## START RECORDS PROVIDED
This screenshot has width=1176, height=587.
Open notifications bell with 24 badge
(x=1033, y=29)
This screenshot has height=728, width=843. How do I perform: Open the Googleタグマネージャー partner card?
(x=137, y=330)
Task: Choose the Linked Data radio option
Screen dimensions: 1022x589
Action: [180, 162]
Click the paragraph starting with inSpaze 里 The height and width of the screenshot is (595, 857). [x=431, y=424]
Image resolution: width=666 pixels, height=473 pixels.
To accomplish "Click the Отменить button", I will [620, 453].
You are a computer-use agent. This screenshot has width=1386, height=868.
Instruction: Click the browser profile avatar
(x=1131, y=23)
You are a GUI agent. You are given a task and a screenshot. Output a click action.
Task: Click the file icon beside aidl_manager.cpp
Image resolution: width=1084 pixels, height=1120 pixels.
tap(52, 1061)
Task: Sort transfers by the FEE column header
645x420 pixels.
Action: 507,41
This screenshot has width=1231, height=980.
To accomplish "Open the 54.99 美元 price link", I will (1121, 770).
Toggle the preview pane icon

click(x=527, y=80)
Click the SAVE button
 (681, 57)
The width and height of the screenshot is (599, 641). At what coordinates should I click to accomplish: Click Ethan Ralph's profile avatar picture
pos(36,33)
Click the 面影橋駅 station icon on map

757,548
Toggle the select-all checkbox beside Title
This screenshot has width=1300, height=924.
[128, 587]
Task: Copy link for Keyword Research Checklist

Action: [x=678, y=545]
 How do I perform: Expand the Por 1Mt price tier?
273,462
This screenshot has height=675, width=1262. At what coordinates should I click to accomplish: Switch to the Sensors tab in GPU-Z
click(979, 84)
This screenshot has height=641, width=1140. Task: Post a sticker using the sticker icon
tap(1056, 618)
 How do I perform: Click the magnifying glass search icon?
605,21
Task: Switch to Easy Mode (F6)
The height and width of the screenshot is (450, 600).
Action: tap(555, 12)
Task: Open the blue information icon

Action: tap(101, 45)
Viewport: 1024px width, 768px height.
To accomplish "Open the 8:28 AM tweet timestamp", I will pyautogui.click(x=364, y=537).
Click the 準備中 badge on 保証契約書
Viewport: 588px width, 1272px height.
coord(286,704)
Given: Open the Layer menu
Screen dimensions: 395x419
## END RECORDS PROVIDED
• _EXERCISE TASK_: Reproduce every line of the material above without changing anything.

• _REPLY_:
This screenshot has width=1176, height=587.
Open notifications bell with 24 badge
(x=1033, y=29)
This screenshot has height=728, width=843. How do I perform: Open the Googleタグマネージャー partner card?
(x=137, y=330)
Task: Choose the Linked Data radio option
Screen dimensions: 1022x589
Action: [180, 162]
Click the paragraph starting with inSpaze 里 The height and width of the screenshot is (595, 857). [x=431, y=424]
Image resolution: width=666 pixels, height=473 pixels.
To accomplish "Click the Отменить button", I will [620, 453].
You are a computer-use agent. This screenshot has width=1386, height=868.
Instruction: Click the browser profile avatar
(x=1131, y=23)
You are a GUI agent. You are given a task and a screenshot. Output a click action.
Task: Click the file icon beside aidl_manager.cpp
Image resolution: width=1084 pixels, height=1120 pixels.
tap(52, 1061)
Task: Sort transfers by the FEE column header
645x420 pixels.
Action: 507,41
This screenshot has width=1231, height=980.
To accomplish "Open the 54.99 美元 price link", I will (1121, 770).
Toggle the preview pane icon

click(x=527, y=80)
Click the SAVE button
 (681, 57)
The width and height of the screenshot is (599, 641). At what coordinates should I click to accomplish: Click Ethan Ralph's profile avatar picture
pos(36,33)
Click the 面影橋駅 station icon on map

757,548
Toggle the select-all checkbox beside Title
This screenshot has width=1300, height=924.
[128, 587]
Task: Copy link for Keyword Research Checklist

Action: [x=678, y=545]
 How do I perform: Expand the Por 1Mt price tier?
273,462
This screenshot has height=675, width=1262. At what coordinates should I click to accomplish: Switch to the Sensors tab in GPU-Z
click(979, 84)
This screenshot has height=641, width=1140. Task: Post a sticker using the sticker icon
tap(1056, 618)
 How do I perform: Click the magnifying glass search icon?
605,21
Task: Switch to Easy Mode (F6)
The height and width of the screenshot is (450, 600).
Action: tap(555, 12)
Task: Open the blue information icon

Action: tap(101, 45)
Viewport: 1024px width, 768px height.
To accomplish "Open the 8:28 AM tweet timestamp", I will pyautogui.click(x=364, y=537).
Click the 準備中 badge on 保証契約書
Viewport: 588px width, 1272px height.
coord(286,704)
Given: Open the Layer menu
Screen dimensions: 395x419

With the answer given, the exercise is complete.